Sfajìlle s.f., sopr. = Scintilla.
Piccolo frammento di materia incandescente. Si ottengono sfajìlle per esempio, quando si accendono i carboni vegetali per farne brace.
Quelle del ferro arroventato al calor bianco nella forgia del fabbro sono bellissime: appena il ferro rovente è posto sull’incudine e riceve sapienti colpi di martello per la lavorazione, ne sprigiona una cascata sfriggolante.
I nostri nonni dicevano sfascìdde. Il termine si è, diciamo, ingentilito perché sembrava troppo rustico. Come desciüne, divenuto dejüne o cavàdde, diventato cavalle.
Avevo incautamente affermato che Sfajìlle è il soprannome del proprietario del notissimo forno in Via San Lorenzo, gestito dall’altrettanto noto “Ze-züje”.

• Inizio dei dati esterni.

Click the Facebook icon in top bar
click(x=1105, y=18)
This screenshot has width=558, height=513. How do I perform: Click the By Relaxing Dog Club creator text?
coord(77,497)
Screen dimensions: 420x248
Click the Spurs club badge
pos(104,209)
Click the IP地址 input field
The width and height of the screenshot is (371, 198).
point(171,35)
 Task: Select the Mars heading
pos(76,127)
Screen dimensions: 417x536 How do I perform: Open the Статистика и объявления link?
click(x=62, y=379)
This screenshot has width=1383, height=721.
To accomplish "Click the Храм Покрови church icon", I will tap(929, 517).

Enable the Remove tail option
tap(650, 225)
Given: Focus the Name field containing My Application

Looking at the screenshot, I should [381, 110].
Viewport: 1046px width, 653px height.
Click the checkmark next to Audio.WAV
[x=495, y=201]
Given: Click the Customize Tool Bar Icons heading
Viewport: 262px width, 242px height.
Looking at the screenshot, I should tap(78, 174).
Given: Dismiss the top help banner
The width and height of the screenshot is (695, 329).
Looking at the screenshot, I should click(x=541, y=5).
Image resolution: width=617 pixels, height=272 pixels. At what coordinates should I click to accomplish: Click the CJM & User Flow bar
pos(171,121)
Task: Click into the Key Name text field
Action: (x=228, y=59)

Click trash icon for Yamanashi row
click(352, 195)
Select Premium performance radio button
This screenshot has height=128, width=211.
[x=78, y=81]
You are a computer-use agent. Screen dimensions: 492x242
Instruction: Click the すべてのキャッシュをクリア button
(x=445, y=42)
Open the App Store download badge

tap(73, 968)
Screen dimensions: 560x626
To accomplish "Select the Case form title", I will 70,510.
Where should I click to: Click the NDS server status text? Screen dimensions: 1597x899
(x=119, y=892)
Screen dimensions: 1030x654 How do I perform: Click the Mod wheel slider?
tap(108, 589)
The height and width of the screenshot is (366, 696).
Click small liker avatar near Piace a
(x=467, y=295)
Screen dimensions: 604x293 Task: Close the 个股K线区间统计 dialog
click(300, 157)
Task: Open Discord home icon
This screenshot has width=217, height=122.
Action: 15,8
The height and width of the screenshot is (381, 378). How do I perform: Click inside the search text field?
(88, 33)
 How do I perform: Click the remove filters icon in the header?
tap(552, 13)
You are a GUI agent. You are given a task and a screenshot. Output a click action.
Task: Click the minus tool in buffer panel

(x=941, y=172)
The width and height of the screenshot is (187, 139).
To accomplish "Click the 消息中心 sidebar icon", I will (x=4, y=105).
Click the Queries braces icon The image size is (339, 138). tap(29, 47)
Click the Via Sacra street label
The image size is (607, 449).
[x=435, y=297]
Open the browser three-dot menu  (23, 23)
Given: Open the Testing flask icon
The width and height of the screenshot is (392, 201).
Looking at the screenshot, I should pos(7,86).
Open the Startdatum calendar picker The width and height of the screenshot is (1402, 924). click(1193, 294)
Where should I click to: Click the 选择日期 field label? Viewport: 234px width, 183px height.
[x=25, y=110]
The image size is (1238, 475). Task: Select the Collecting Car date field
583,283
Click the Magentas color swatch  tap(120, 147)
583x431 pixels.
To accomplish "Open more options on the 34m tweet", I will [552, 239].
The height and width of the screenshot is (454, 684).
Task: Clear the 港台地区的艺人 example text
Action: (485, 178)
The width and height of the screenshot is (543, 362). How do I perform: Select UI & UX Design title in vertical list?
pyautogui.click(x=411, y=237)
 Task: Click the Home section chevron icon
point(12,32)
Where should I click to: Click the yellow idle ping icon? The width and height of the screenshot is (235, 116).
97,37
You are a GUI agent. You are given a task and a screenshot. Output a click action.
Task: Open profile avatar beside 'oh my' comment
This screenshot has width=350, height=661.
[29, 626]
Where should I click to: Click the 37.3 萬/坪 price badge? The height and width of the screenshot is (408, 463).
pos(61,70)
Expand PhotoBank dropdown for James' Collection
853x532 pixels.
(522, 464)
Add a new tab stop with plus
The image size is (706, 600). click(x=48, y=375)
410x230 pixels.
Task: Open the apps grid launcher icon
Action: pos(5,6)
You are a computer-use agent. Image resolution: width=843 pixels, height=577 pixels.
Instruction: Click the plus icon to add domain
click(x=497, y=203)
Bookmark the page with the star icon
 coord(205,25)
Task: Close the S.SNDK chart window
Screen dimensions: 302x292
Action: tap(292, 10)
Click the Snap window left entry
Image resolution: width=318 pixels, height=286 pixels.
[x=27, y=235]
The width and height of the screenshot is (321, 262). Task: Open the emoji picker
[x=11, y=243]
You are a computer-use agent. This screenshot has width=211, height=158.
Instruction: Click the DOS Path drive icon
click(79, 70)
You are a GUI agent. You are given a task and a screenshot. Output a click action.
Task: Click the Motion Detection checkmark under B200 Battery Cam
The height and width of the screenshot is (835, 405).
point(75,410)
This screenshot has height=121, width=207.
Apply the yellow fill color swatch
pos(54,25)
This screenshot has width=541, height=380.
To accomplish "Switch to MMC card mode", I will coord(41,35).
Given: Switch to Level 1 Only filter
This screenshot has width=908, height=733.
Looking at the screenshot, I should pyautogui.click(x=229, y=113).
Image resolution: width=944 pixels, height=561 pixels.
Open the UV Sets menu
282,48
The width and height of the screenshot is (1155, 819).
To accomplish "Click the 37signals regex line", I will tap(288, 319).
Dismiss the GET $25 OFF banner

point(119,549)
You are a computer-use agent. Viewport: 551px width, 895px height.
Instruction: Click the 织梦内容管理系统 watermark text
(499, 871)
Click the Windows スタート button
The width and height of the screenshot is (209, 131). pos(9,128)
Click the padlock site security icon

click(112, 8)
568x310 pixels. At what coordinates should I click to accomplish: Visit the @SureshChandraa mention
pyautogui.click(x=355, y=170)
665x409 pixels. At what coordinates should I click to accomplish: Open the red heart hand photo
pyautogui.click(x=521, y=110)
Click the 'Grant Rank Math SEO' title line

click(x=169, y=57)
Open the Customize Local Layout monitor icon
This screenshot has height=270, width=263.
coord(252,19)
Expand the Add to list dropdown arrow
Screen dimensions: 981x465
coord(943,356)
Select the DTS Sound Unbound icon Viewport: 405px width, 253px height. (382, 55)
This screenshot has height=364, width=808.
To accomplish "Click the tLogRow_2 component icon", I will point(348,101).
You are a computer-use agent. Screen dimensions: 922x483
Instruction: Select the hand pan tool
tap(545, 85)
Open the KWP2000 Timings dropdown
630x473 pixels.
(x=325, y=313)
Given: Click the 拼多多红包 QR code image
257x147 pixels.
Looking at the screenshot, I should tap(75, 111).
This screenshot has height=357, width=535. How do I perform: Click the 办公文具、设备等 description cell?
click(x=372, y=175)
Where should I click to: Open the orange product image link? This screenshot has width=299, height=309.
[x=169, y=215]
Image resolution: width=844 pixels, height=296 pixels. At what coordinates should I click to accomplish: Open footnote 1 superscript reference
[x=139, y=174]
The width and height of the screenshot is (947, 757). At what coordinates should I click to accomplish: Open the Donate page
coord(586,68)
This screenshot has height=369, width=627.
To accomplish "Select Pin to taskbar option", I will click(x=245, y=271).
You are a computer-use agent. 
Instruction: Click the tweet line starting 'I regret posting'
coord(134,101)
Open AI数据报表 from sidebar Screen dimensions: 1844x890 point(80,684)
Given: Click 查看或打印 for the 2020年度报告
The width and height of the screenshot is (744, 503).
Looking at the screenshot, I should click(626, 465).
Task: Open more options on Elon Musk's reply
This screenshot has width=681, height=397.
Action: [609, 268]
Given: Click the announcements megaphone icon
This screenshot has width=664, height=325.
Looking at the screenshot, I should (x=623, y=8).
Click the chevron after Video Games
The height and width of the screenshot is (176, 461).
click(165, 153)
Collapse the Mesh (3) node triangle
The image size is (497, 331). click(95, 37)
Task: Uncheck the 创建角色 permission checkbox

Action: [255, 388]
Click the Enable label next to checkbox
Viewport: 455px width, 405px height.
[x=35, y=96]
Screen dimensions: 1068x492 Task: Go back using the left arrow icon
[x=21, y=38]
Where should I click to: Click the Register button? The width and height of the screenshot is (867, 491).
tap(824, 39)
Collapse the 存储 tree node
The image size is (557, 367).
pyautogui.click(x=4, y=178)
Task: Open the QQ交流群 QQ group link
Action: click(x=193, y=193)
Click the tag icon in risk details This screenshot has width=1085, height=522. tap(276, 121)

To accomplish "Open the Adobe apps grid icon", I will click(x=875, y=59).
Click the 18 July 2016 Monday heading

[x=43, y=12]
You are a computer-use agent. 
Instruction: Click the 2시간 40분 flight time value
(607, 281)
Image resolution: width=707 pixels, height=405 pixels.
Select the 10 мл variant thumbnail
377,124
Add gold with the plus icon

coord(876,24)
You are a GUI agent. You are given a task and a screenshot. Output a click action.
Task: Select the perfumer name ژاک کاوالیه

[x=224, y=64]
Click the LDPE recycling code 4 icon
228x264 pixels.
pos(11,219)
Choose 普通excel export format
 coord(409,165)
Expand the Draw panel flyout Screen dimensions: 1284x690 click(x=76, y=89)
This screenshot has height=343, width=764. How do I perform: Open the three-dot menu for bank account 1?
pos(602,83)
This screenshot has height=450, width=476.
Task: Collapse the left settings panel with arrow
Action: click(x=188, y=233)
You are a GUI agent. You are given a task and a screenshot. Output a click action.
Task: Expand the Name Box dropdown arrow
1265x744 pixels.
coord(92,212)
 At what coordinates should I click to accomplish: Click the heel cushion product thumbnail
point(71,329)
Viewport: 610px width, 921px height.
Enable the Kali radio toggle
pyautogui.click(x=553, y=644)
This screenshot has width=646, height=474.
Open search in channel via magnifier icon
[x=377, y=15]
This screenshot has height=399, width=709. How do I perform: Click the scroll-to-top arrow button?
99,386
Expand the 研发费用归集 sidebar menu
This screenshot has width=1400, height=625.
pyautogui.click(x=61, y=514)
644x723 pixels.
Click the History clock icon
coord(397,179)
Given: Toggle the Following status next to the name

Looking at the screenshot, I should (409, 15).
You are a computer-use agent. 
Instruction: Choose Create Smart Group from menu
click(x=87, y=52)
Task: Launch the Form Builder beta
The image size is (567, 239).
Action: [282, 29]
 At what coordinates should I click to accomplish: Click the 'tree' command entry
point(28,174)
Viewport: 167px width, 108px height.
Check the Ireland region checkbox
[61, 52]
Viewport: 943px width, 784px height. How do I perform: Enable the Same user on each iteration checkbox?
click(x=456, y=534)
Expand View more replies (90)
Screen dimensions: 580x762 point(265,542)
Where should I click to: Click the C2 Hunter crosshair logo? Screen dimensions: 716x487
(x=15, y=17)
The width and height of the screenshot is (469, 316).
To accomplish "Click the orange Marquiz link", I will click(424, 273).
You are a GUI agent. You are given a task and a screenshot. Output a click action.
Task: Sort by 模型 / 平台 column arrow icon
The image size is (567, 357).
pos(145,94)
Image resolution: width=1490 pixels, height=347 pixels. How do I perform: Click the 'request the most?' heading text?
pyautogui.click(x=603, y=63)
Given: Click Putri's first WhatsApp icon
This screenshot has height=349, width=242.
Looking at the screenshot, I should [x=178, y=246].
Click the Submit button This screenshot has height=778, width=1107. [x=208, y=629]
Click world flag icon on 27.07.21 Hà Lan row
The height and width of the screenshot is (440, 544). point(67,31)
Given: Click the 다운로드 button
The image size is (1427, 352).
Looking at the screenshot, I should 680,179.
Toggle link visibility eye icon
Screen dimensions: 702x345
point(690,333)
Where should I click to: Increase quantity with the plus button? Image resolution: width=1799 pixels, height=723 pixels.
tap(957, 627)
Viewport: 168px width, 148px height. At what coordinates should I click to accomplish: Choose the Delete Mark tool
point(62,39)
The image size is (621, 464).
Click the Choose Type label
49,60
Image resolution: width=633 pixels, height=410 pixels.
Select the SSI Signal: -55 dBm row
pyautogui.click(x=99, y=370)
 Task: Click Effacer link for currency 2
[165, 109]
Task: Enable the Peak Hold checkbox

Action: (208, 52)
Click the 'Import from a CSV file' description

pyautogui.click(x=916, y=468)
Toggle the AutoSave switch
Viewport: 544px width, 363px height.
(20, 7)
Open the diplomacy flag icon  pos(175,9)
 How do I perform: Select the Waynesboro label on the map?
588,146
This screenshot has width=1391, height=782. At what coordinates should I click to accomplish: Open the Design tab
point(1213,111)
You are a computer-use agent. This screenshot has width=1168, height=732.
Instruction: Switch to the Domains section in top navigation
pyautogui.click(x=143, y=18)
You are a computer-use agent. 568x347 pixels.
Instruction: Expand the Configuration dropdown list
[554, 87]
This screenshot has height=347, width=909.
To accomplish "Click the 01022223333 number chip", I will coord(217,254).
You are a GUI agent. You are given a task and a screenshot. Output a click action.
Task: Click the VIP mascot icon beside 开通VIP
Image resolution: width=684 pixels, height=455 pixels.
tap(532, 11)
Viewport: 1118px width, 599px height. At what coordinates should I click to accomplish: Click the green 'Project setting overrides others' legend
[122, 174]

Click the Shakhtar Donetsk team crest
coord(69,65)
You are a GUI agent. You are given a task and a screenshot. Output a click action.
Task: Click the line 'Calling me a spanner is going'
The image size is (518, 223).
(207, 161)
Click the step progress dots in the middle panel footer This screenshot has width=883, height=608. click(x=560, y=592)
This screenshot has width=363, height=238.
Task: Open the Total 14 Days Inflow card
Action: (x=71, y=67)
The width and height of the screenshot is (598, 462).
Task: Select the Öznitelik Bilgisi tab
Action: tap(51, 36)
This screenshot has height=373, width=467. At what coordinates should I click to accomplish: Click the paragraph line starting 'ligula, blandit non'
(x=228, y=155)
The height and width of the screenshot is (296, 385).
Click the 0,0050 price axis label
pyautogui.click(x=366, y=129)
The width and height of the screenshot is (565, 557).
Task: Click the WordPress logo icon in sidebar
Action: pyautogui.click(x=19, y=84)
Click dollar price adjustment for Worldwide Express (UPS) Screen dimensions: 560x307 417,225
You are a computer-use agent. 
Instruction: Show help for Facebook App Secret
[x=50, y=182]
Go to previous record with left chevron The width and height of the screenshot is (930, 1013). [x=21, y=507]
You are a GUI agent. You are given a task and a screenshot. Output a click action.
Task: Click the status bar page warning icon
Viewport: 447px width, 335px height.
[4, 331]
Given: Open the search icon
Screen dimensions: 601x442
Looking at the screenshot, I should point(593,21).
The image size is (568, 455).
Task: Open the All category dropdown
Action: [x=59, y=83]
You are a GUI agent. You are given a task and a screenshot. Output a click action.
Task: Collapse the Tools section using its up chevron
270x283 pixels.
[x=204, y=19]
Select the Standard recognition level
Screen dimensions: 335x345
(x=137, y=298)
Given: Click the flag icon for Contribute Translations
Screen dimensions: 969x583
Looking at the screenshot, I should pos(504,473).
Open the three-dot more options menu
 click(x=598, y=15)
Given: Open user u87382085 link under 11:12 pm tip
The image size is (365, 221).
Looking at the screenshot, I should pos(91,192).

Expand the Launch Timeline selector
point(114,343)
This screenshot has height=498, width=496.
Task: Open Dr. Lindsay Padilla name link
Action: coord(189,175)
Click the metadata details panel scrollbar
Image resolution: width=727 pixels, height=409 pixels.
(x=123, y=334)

La rettifica apportata dal lettore Leonardo mi consente di precisare che il forno di “sfajìlle” era un altro, ubicato in altra via, come potrete leggere qui sotto, tra i commenti.
Chiedo scusa. Noi abitanti di Monticchio frequentavamo altri forni, e di questo avevamo delle notizie non troppo precise.
Ringrazio Leonardo in ogni caso. Se qualche altro lettore dovesse riscontrare delle altre inesattezze in questo lavoro, farebbe cosa gradita e meritoria a segnalarle.